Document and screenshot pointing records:
- - - -
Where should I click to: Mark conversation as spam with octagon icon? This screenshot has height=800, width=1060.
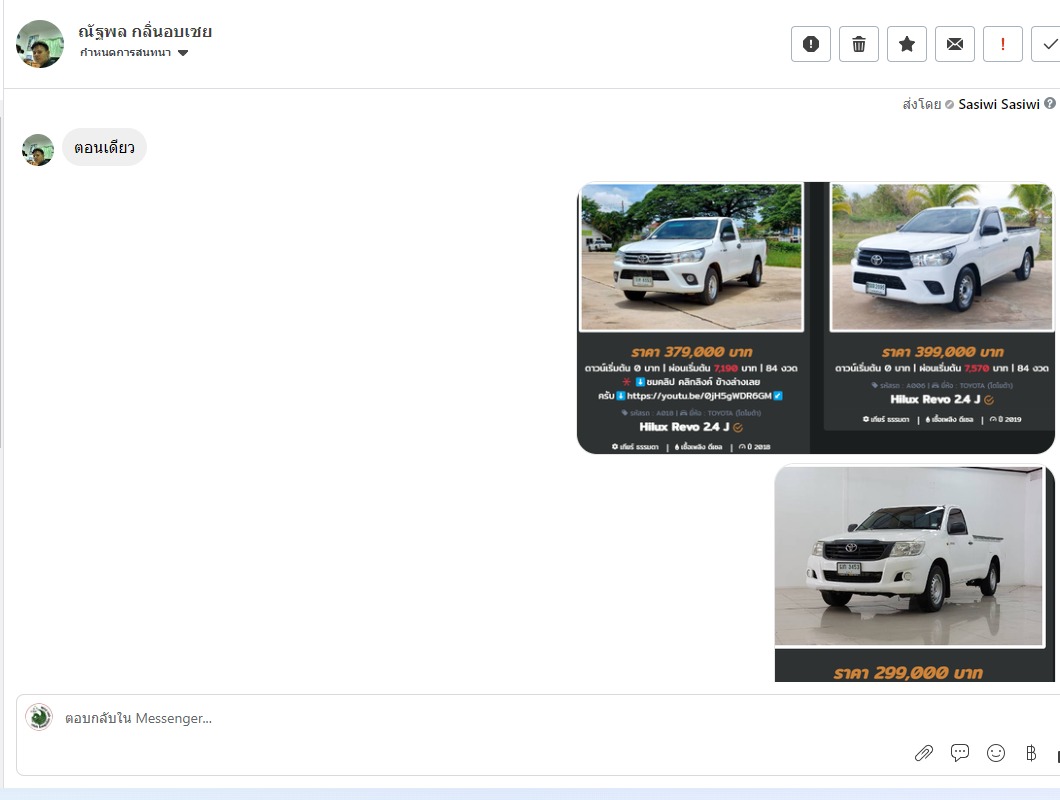tap(811, 44)
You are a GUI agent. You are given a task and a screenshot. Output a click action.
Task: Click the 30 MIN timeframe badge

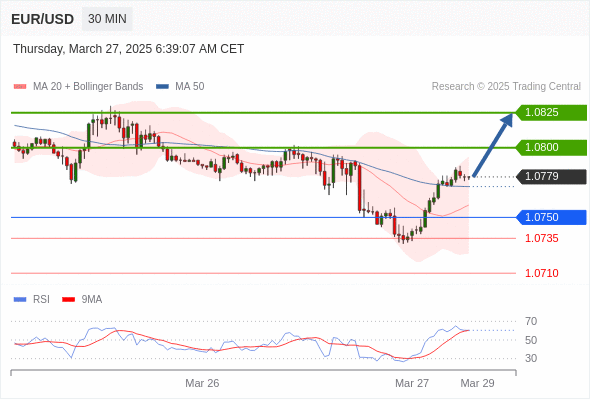point(107,19)
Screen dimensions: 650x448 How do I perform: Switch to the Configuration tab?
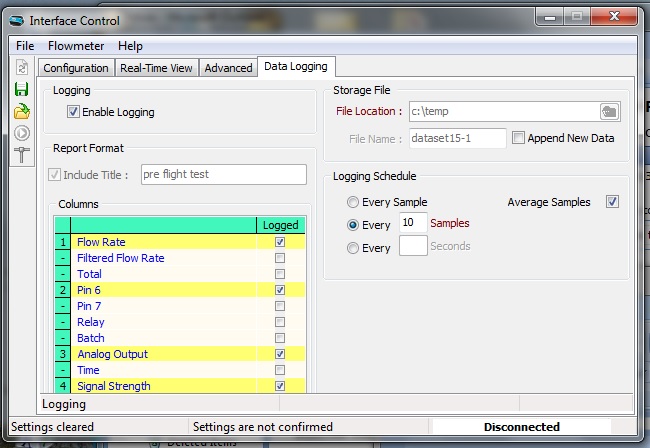75,68
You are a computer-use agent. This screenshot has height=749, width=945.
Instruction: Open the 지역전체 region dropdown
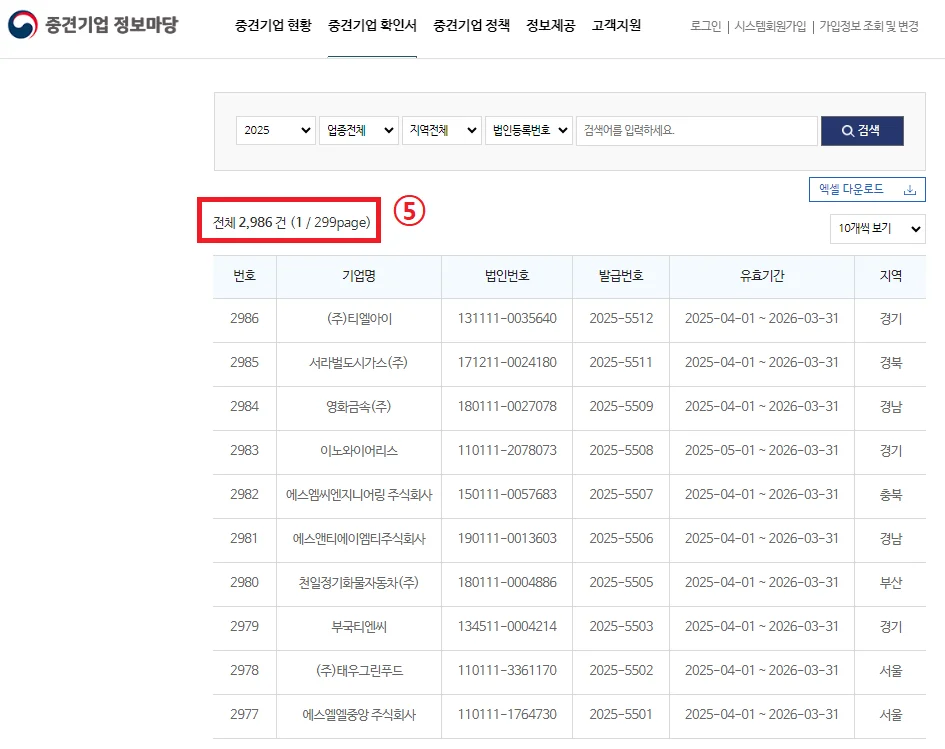click(x=441, y=131)
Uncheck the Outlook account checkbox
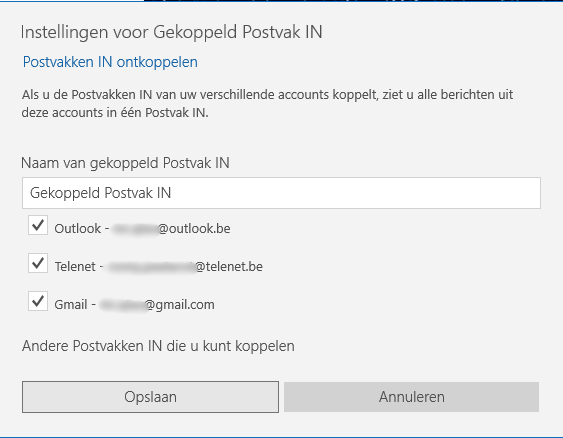The height and width of the screenshot is (438, 563). click(x=38, y=225)
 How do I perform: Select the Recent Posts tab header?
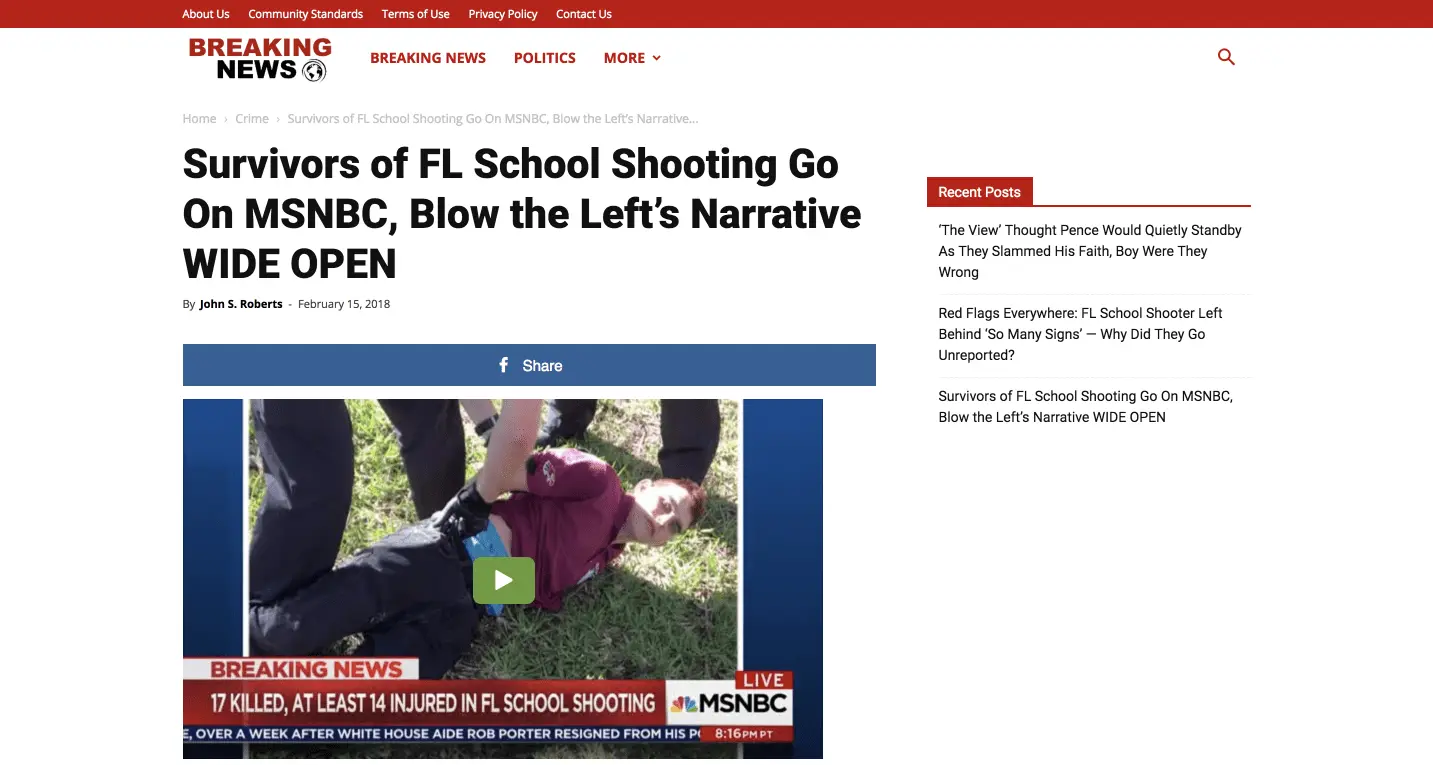tap(980, 192)
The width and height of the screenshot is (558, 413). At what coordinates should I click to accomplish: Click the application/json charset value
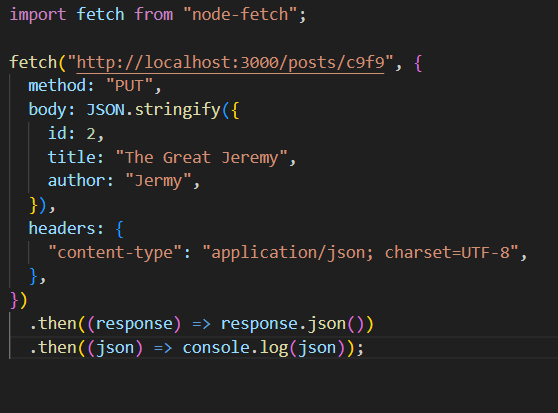point(360,253)
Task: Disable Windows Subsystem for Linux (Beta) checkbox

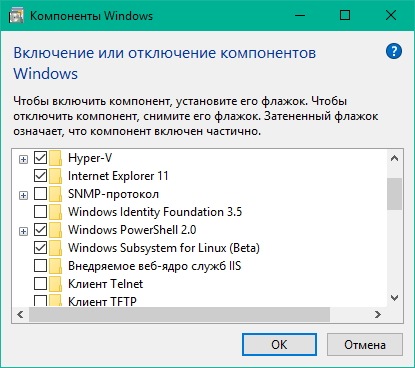Action: [x=40, y=248]
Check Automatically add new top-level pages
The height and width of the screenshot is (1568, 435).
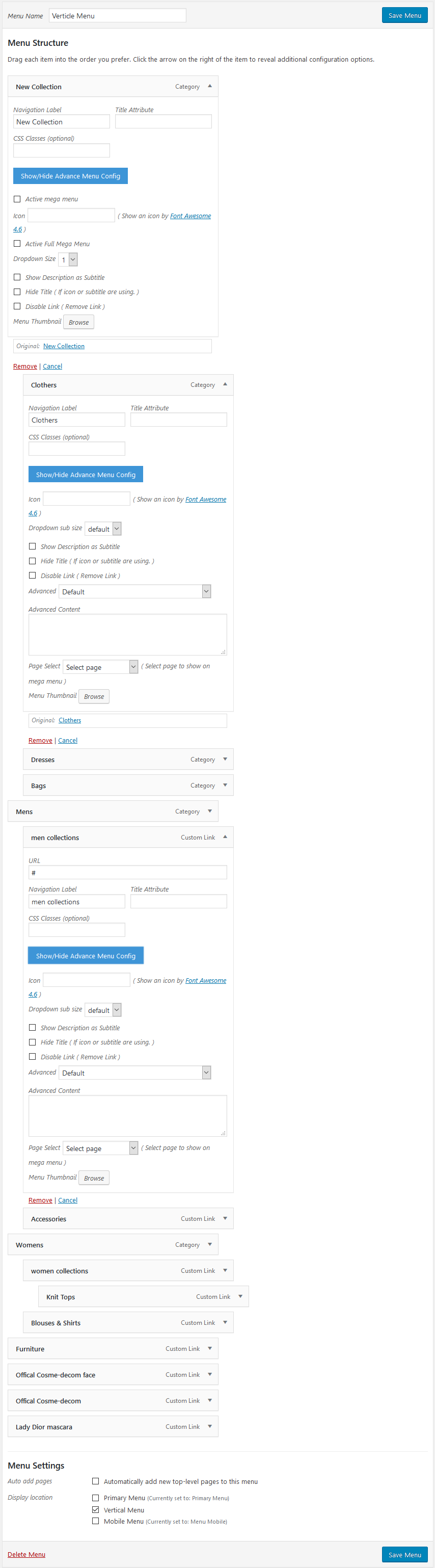(96, 1481)
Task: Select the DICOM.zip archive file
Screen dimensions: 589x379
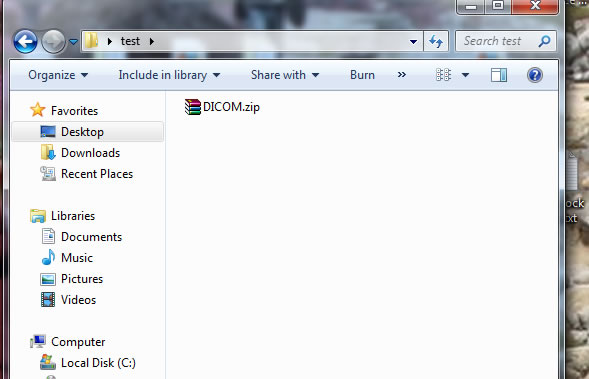Action: tap(222, 107)
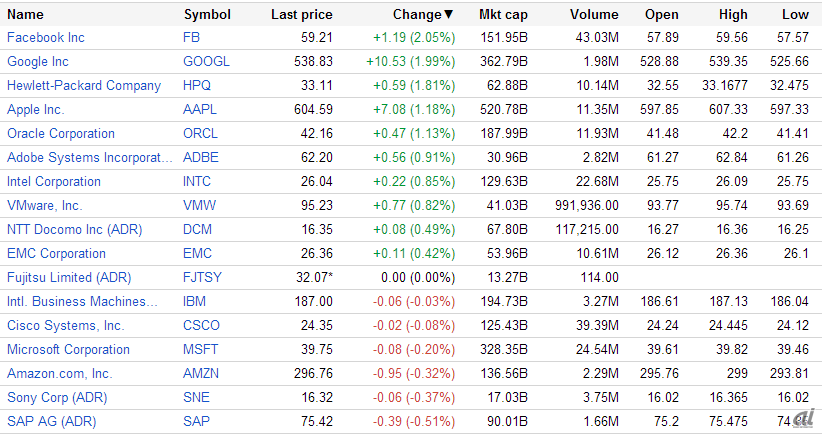822x436 pixels.
Task: Sort by the Symbol column header
Action: pos(207,15)
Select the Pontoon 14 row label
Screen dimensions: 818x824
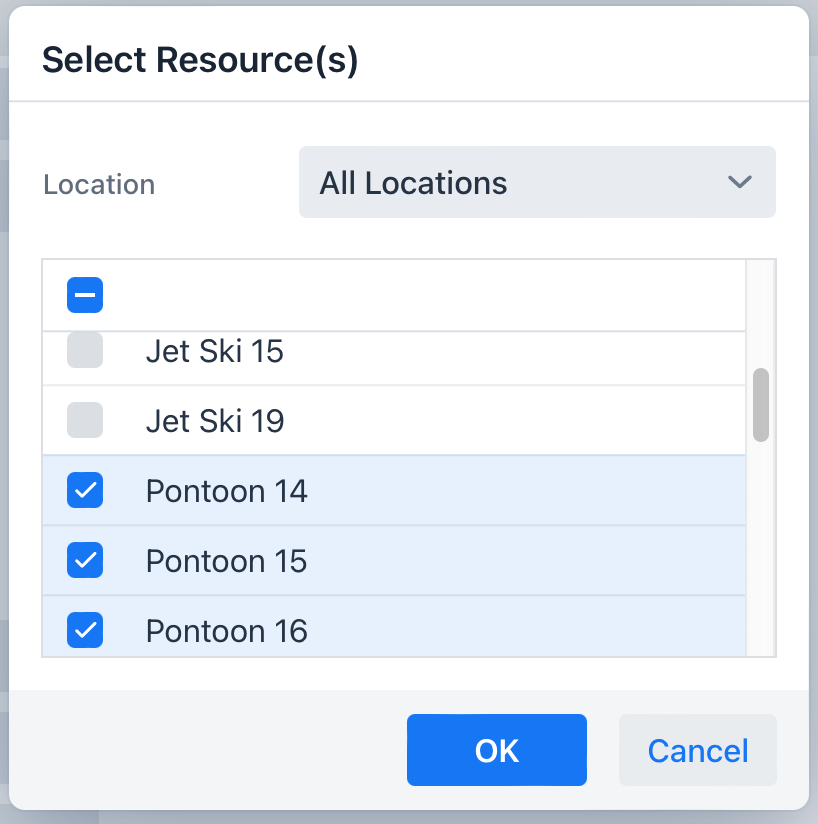click(x=226, y=491)
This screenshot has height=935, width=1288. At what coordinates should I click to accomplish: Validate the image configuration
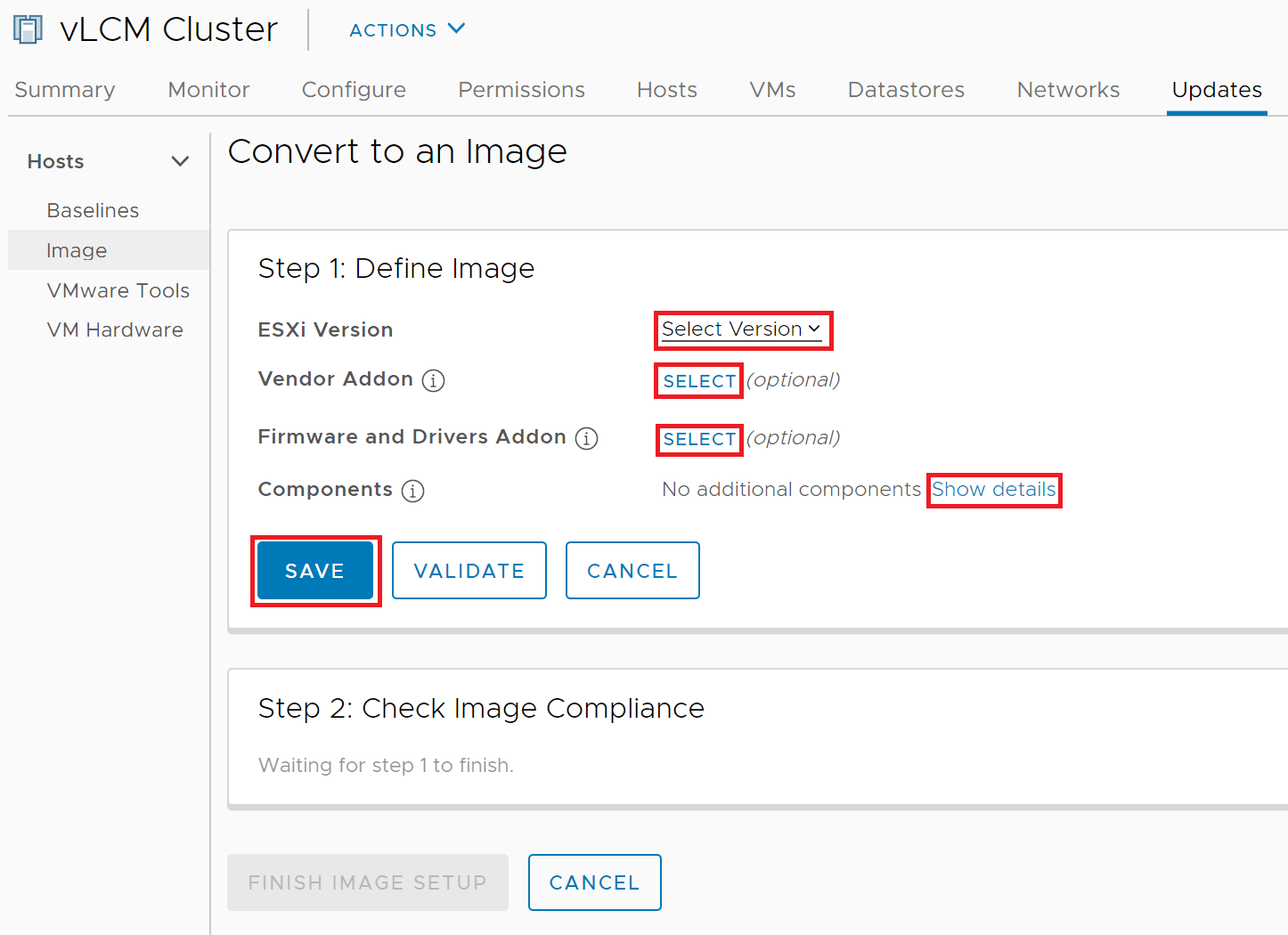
- - - -
Task goal —
Reproduce all the records above with each "Screen dimensions" swapped for "Screen size" and nothing else altered. Leave out the pictures.

Written answer —
Where should I click to: Mark conversation as spam with octagon icon? This screenshot has height=800, width=1060.
tap(811, 44)
You are a GUI agent. You are given a task and a screenshot. Output a click action.
Task: Click the 30 MIN timeframe badge

point(107,19)
Screen size: 650x448 How do I perform: Switch to the Configuration tab?
75,68
You are a computer-use agent. This screenshot has height=749, width=945.
Instruction: Open the 지역전체 region dropdown
click(x=441, y=131)
Uncheck the Outlook account checkbox
The height and width of the screenshot is (438, 563). click(x=38, y=225)
 How do I perform: Select the Recent Posts tab header?
tap(980, 192)
The width and height of the screenshot is (558, 413). At what coordinates should I click to accomplish: Click the application/json charset value
point(360,253)
Task: Disable Windows Subsystem for Linux (Beta) checkbox

Action: [x=40, y=248]
Check Automatically add new top-level pages
The height and width of the screenshot is (1568, 435).
(96, 1481)
Task: Select the DICOM.zip archive file
Screen size: 589x379
Action: tap(222, 107)
822x436 pixels.
Task: Sort by the Symbol column header
Action: pos(207,15)
Select the Pontoon 14 row label
Screen size: 818x824
click(x=226, y=491)
This screenshot has height=935, width=1288. At what coordinates should I click to accomplish: Validate the image configuration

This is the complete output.